È DEDICATA a Macerasmus la quarta tappa del viaggio del Carlino nel mondo associazionistico maceratese. Ne parliamo con il presidente Ilir Hetaj.

Perché Macerasmus?
«Siamo nati per aiutare gli studenti stranieri, sia dal punto di vista burocratico e della ricerca di case in affitto, che per aderire a progetti internazionali e nazionali e ideare quelli a livello locale, per l’integrazione dei ragazzi. Il 90% dei nostri membri è stato Erasmus, quindi conosciamo le loro difficoltà. Ogni anno c’è un ricambio generazionale: siamo una ventina, ma solo due di noi sono «storici», e parliamo di soli 4 o 5 anni di attività».

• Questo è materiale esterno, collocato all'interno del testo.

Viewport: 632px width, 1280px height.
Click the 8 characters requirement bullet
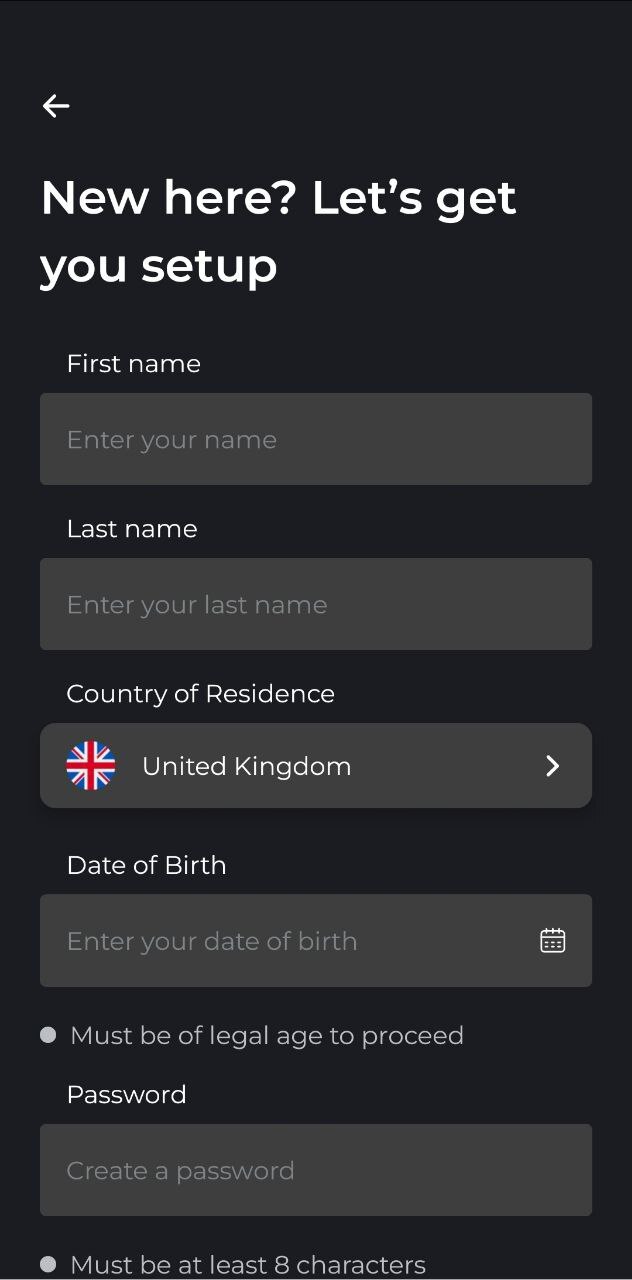(48, 1265)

Di che numeri di studenti stiamo parlando?
«Quest’anno abbiamo avuto un incremento notevole di studenti stranieri che sono venuti da noi: se l’anno scorso abbiamo contato circa 140 ragazzi, quest’anno solo nel primo semestre abbiamo tesserato 156 studenti tra Erasmus e accordi bilaterali. La maggior parte degli studenti è di nazionalità spagnola, ma contiamo anche diversi turchi, polacchi, francesi, oltre che canadesi e australiani. Quest’anno per la prima volta ci hanno cercato anche alcuni ragazzi cinesi».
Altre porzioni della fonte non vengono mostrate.